Reported in 34 Indiana Appellate Court Reports, 566.
Action by Otto Brocksmith against Bostock-Ferari Amusement Company. From a judgment for plaintiff, defendant appeals.
Comstock, C. J. The complaint alleges that the plaintiff, while driving in his buggy, was injured in consequence of his horse taking fright from the sight of a bear walking along a public street in the city of Vincennes. The action was begun in the Circuit Court of Knox County, and, upon change of venue, tried in the Circuit Court of Sullivan County. The court rendered judgment upon the verdict of the jury in favor of appellee for $750. The complaint was in three paragraphs. The first was dismissed, and the cause was tried upon the amended second and third paragraphs, to which general denial was filed.

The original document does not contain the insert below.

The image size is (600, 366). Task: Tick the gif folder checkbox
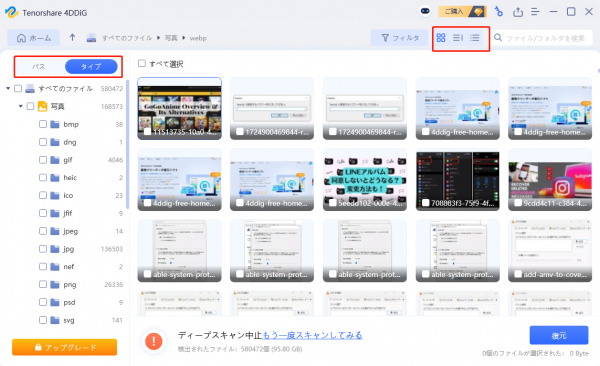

The errors relied upon are the action of the court in overruling demurrers to said second and third paragraphs, respectively, of the complaint, and overruling appellant’s motion for a new trial. Some of the reasons set out in the motion for a new trial are that the verdict was contrary to the law, and was not sustained by sufficient evidence.

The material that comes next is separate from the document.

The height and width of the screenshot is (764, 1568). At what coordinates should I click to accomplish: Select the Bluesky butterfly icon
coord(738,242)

The question of the sufficiency of the second paragraph of the complaint is not entirely free from doubt, but we conclude that each of said paragraphs is sufficient to withstand a demurrer.
It is sought to maintain an action for damages resulting from the fright of a horse at the sight of a bear, which his keeper and owner was leading along a public street, for the purpose of transporting him from a railroad train, by which he had been carried to Vincennes, to the point in Vincennes at which the bear was to be an exhibit as a part of appellant’s show. It is not claimed, either by allegation or proof, that the show was in itself unlawful; and there is no pretence that the transporting of the bear from one place to another for the purpose of exhibition was unlawful, or in itself negligence. The case is therefore one of the fright of a horse merely at the appearance of the bear while he was being led along the street, was making no noise or other demonstration, and was in the control of his keeper. It appears without contradiction from the evidence that when the horse took fright the bear was doing nothing except going with his keeper. He was muzzled. He had a ring in his nose to which a chain was attached. Said chain was strong enough to hold and control him. He had around his neck a collar about two inches wide and one-half inch thick, to which also was attached a chain. The keeper had both chains in his hand when the accident occurred. The chain connected with the ring in his nose was small. The one connected with his collar was large. It was for the purpose of chaining him at night when he was alone. The chains were strong enough to control the bear. The animal was characterized by the witnesses who knew him as “gentle,” “kind,” “docile.” His keeper testified that he had never known him to be mean or to growl. He testified also that he never knew of a bear scaring a horse; that shortly before the accident the keeper met two ladies in a buggy, and their horse did not scare. He was described as of pretty good size and brown. One witness said he was a “large, ugly-looking, brown bear.”